Hick Flicks by Von Doviak Scott
Author:Von Doviak, Scott
Language: eng
Format: mobi, epub
Publisher: McFarland Publishing
Published: 2004-11-30T06:00:00+00:00
9
Fender Benders
“It’s aimed directly at the market of country kids—it just isn’t for grown-ups.”—Charles B. Griffith, director of Eat My Dust!
A number of factors contribute to the popularity of NASCAR racing, but let’s get real: for many fans, it’s all about the carnage. That’s why the most popular night at the track is demolition derby night. After the track is cleared following the final race, the speedway fills with junker cars with nothing to lose. Their only goal: to crush the competition. The last car with its engine still running wins the derby.
It’s another uniquely American phenomenon, an event that must seem unimaginably decadent to societies where car ownership is a privilege of the upper class. But what the hell, these heaps have to be put out of their misery one way or another, so why not allow them the opportunity to go out in a blaze of glory?

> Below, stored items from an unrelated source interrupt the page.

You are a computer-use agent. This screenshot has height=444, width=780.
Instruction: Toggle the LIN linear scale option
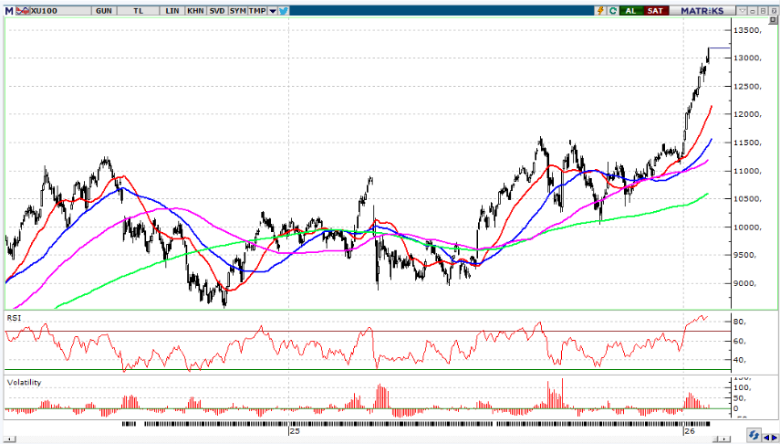point(173,10)
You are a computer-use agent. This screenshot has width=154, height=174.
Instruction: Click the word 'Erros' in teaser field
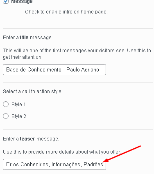13,164
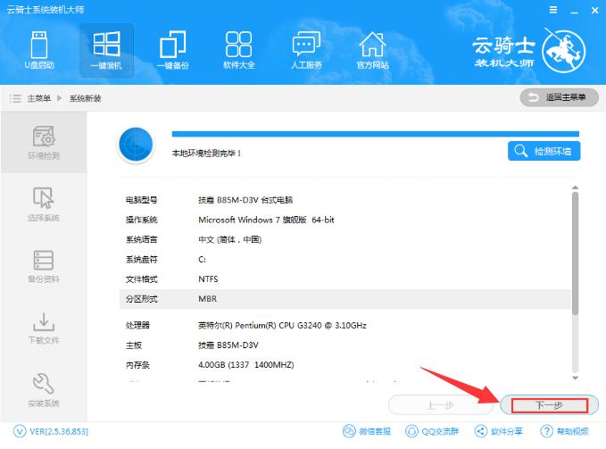Click the system info list scrollbar
606x449 pixels.
coord(575,254)
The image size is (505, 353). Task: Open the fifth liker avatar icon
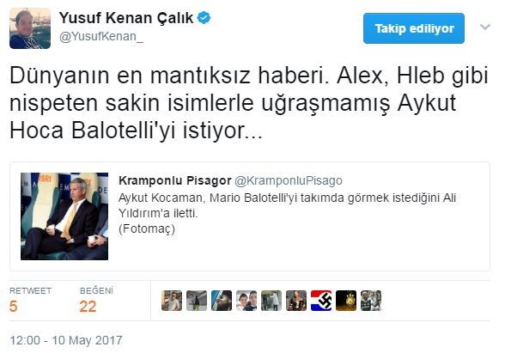tap(271, 301)
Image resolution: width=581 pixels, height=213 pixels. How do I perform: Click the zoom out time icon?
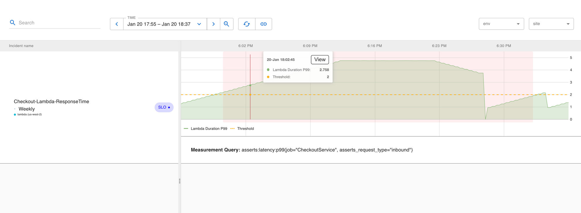tap(227, 24)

The influence of the demolition derby on contemporary American movies cannot be overstated—though it can be, and has been, mourned at great length. Another probable influence on the fender bender genre is the highway safety film. That’s right, those instructional shorts with titles like Mechanized Death and Wheels of Tragedy that you had to watch in driver’s ed class. Chock full of grisly accident footage, lingering on disturbing images of bloodied and battered drivers barely clinging to life, and charred husks that used to be human beings, these cautionary reels are no doubt buried in the subconscious of every car crash auteur who ever took his driver’s test.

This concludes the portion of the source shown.